2. Pues si yo os aflijo, ¿cómo puedo esperar que me alegre el que yo he afligido?
3. Os escribí aquello para que al llegar no me afligieran los que tenían que alegrarme, persuadido como estaba de que mi alegría era también la vuestra.
4. Con gran congoja y ansiedad os escribí, derramando lágrimas, no para afligiros, sino para que conocierais el gran amor que os tengo.
5. Si alguno me ha causado pena, no ha sido sólo a mí, sino en parte por no exagerar , a todos vosotros.
6. Es suficiente el castigo que le ha impuesto la mayoría.
7. Ahora en cambio hay que perdonarle y animarlo, no sea que la pena excesiva acabe con él.
8. Por eso os exhorto a garantizarle vuestro amor.
9. Al escribiros quería poneros a prueba, a ver si obedecíais en todo.
10. A quien vosotros perdonéis yo también le perdono; pues mi perdón, si algo tuve que perdonar, ha sido por vosotros y en atención al Mesías,
11. para no dar ventaja a Satanás, que no se nos ocultan sus ardides.

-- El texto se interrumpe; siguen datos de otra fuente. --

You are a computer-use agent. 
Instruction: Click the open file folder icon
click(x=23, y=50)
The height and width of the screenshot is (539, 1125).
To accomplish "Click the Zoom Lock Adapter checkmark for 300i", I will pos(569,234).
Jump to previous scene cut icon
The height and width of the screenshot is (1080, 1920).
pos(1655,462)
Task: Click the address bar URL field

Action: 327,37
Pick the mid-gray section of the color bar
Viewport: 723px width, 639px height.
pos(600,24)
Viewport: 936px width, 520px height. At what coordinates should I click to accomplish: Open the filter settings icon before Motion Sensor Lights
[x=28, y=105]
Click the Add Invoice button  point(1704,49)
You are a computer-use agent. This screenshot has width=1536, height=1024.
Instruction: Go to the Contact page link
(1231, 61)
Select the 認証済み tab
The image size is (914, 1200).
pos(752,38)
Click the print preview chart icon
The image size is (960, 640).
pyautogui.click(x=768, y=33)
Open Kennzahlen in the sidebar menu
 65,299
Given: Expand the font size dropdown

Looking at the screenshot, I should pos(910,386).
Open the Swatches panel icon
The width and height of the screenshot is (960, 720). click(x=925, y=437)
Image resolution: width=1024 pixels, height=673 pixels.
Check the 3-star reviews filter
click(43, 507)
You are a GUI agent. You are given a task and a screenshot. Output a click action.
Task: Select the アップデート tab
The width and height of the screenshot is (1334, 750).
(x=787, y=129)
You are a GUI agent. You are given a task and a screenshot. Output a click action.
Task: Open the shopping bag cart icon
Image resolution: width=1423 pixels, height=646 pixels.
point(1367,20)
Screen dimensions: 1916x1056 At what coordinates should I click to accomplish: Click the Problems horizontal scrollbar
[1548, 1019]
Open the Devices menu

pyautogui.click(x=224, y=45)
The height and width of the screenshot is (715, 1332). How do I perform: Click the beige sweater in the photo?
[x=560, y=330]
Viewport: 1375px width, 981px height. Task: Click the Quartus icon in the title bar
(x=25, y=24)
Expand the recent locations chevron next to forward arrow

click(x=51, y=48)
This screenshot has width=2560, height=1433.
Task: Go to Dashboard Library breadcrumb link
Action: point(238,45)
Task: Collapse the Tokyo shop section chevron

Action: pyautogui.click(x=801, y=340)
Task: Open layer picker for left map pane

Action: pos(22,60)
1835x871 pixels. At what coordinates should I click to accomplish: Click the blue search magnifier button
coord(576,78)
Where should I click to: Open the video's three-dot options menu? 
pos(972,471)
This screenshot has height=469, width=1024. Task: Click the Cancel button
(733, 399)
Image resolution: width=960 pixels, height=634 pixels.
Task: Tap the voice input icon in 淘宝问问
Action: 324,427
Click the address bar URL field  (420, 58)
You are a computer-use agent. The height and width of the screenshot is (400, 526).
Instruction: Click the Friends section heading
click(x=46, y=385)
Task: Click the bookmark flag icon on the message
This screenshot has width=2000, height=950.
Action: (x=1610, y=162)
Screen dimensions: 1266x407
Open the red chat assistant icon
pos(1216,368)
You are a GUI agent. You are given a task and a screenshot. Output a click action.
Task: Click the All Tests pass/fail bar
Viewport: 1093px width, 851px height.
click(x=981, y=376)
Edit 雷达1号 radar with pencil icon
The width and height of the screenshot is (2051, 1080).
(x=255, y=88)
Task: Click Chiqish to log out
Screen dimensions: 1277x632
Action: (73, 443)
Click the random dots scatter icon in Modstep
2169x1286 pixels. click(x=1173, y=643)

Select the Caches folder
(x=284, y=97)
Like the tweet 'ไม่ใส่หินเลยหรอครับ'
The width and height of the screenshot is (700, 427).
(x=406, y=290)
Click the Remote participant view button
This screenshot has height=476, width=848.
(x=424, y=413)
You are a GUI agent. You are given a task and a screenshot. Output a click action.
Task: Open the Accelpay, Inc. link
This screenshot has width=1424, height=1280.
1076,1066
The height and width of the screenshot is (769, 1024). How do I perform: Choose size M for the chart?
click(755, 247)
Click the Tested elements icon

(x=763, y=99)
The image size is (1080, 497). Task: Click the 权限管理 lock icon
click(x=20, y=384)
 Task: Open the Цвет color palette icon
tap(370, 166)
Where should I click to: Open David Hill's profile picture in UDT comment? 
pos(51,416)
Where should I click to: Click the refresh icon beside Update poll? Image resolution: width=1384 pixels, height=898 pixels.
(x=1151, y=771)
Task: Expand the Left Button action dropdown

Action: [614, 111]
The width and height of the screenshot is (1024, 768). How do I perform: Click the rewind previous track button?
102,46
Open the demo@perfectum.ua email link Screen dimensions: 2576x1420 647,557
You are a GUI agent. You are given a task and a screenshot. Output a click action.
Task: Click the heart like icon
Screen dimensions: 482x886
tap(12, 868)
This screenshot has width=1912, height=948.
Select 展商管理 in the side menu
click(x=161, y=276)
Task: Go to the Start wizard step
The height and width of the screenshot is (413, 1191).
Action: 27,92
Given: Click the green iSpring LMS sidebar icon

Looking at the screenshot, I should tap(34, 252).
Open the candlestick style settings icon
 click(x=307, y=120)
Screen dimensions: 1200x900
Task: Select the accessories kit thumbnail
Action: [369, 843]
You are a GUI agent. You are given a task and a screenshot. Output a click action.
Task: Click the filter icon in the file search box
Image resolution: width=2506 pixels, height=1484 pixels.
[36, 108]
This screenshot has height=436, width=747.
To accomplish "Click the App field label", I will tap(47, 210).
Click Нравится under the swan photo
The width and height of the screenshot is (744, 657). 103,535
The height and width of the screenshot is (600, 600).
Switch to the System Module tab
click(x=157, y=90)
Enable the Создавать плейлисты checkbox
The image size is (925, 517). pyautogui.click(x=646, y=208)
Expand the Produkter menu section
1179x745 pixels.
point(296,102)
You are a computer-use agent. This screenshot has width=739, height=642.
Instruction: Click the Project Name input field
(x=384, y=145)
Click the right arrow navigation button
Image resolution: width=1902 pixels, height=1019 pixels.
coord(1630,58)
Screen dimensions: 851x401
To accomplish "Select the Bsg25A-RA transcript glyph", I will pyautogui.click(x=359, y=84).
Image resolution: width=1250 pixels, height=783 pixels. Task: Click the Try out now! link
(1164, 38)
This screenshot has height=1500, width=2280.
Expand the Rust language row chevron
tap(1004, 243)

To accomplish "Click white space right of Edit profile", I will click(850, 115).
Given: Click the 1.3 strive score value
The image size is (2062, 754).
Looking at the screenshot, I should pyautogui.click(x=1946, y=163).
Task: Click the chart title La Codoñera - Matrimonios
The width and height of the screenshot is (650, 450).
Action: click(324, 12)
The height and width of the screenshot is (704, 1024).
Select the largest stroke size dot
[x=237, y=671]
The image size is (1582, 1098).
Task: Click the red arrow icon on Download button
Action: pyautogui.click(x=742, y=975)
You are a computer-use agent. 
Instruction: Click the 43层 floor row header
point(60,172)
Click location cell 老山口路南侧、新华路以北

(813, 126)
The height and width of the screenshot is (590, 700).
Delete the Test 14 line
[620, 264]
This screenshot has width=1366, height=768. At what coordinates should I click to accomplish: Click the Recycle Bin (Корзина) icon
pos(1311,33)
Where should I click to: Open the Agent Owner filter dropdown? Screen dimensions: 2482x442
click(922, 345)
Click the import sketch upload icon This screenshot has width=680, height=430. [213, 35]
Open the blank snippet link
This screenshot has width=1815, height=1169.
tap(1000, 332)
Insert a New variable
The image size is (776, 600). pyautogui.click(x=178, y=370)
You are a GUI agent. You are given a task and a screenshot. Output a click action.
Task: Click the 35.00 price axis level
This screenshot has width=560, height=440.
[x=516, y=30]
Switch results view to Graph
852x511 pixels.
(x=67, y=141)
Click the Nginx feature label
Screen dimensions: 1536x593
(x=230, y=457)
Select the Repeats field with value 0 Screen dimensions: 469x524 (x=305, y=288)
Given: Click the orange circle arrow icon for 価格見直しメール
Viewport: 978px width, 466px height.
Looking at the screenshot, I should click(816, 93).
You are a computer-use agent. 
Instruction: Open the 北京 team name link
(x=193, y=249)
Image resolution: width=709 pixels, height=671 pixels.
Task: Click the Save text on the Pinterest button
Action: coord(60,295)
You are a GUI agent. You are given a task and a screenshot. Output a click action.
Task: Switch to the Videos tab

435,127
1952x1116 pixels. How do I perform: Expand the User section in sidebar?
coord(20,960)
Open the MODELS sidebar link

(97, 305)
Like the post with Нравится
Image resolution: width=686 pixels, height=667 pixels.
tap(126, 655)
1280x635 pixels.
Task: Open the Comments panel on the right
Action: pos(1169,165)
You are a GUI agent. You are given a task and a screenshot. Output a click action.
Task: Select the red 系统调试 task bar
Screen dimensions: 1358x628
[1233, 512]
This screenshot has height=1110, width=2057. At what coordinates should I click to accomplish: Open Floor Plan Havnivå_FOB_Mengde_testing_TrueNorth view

12. Al llegar a Tróade para anunciar la Buena Noticia del Mesías, porque el Señor me abría las puertas,
13. y al no encontrar allí a Tito mi hermano, no tuve sosiego; así que me despedí de ellos y partí para Macedonia.
14. Doy gracias a Dios que nos asocia siempre al cortejo triunfal del Mesías y por nuestro medio difunde en todas partes el aroma de su conocimiento.
15. En efecto, somos el aroma del Mesías ofrecido a Dios, para los que se salvan y para los que se pierden.
16. Para éstos, hedor de muerte que mata, para aquéllos, fragancia de vida que vivifica. Y, ¿quién es digno de ello?
17. Porque no vamos, como muchos, traficando con la Palabra de Dios, sino que hablamos con sinceridad, como de parte de Dios, delante de Dios, y como miembros del Mesías.